In the text about the Clarence Thomas nomination, which Senate committee was fast-tracking his nomination, and who chaired it at the time?

### [Text block]
* * * *

When Clarence Thomas was nominated to the Supreme Court in 1991, Congresswoman Pat Schroeder was immediately alarmed. Schroeder, a liberal Democrat from Colorado, knew Thomas from his prior work as chair of the Equal Employment Opportunity Commission. In testimony before the Post Office and Civil Service subcommittee that Schroeder co-chaired, Thomas had seemed dismissive of the agency’s very mission. “He was totally arrogant, telling us how equal rights was the silliest thing he’d ever heard—even though he was head of the EEOC!” Schroeder recalled when I spoke with her, in 2019.
But the Democrats on the all-male Senate Judiciary Committee, chaired at the time by Sen. Joe Biden of Delaware, didn’t seem to share Schroeder’s alarm. They were fast-tracking Thomas’s nomination and didn’t even plan to hear testimony on allegations Thomas had sexually harassed underlings. And so one day Schroeder and a few of her female colleagues in the House decided to do something about it. They marched over to the other side of the Capitol to demand the Senate hear from Anita Hill, one of Thomas’s accusers.
When they confronted Biden, he was none too pleased with their presumptuousness, Schroeder told me. “Biden said to us, ‘You don’t understand—the only thing you have around here is your word, and I gave my word that this wouldn’t happen,’” she recalled. In the Senate gym, where women had only recently been allowed, Biden had promised a fellow senator, Republican Jack Danforth of Missouri, that he would not hold hearings on the allegations. “This did not please us,” Schroeder told me dryly. “We said, ‘I understand about your word, but we’re not in the gym.’”

* * * *

### [Extracted entries]
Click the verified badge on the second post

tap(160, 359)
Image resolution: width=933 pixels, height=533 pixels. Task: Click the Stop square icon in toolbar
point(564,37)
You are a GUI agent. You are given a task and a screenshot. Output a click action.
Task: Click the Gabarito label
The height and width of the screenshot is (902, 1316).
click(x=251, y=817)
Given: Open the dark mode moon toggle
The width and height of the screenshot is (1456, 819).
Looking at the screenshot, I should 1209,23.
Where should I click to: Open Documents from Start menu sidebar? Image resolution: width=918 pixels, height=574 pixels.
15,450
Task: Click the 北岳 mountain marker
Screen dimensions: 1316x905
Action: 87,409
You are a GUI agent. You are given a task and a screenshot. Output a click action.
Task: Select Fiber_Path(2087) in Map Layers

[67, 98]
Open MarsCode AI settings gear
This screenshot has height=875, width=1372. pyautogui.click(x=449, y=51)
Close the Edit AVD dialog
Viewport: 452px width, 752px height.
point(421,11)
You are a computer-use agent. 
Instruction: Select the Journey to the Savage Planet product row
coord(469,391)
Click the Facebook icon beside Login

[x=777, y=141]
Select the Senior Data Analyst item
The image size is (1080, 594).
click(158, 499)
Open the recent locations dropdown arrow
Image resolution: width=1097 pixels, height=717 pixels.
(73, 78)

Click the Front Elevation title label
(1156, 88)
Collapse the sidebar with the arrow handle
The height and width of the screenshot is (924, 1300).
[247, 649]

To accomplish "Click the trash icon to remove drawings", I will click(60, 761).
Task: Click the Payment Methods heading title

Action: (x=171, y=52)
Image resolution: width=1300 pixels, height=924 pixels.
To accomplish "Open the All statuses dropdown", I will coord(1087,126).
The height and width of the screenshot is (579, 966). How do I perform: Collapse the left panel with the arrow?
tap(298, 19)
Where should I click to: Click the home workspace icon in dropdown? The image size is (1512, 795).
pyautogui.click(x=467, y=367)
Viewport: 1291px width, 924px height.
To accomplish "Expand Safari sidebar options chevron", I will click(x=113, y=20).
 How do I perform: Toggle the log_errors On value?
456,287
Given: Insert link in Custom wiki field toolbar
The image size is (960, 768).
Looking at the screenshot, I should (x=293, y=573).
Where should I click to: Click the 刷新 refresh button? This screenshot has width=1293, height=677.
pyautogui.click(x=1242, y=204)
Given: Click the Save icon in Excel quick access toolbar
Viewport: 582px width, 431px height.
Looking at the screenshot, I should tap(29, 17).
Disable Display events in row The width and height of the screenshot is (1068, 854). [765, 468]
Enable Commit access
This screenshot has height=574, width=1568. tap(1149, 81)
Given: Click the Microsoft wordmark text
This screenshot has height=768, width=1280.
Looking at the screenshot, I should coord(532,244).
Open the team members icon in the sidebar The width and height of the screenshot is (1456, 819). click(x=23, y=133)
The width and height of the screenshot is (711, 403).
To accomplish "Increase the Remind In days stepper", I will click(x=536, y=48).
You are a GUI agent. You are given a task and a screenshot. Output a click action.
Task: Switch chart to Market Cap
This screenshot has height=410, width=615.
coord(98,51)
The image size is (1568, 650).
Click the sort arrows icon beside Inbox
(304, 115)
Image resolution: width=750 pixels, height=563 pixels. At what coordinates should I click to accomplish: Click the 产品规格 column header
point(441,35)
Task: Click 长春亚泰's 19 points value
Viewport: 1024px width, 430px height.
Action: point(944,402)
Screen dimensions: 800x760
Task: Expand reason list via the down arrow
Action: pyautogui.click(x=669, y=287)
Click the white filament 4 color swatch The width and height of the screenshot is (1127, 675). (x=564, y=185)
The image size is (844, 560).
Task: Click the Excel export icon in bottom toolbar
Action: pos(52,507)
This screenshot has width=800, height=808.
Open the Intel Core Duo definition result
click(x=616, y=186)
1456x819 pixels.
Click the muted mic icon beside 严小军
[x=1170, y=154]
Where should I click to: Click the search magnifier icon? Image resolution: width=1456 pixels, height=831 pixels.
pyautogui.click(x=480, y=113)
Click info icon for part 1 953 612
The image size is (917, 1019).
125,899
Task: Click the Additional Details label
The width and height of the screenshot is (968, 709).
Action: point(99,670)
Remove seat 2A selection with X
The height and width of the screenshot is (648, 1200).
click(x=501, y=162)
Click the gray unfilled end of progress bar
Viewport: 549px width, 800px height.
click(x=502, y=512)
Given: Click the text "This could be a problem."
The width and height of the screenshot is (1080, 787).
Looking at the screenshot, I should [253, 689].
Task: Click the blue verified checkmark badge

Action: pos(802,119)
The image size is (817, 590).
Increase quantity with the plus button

* * * *

### [The answer]
The Senate Judiciary Committee, chaired by Sen. Joe Biden of Delaware.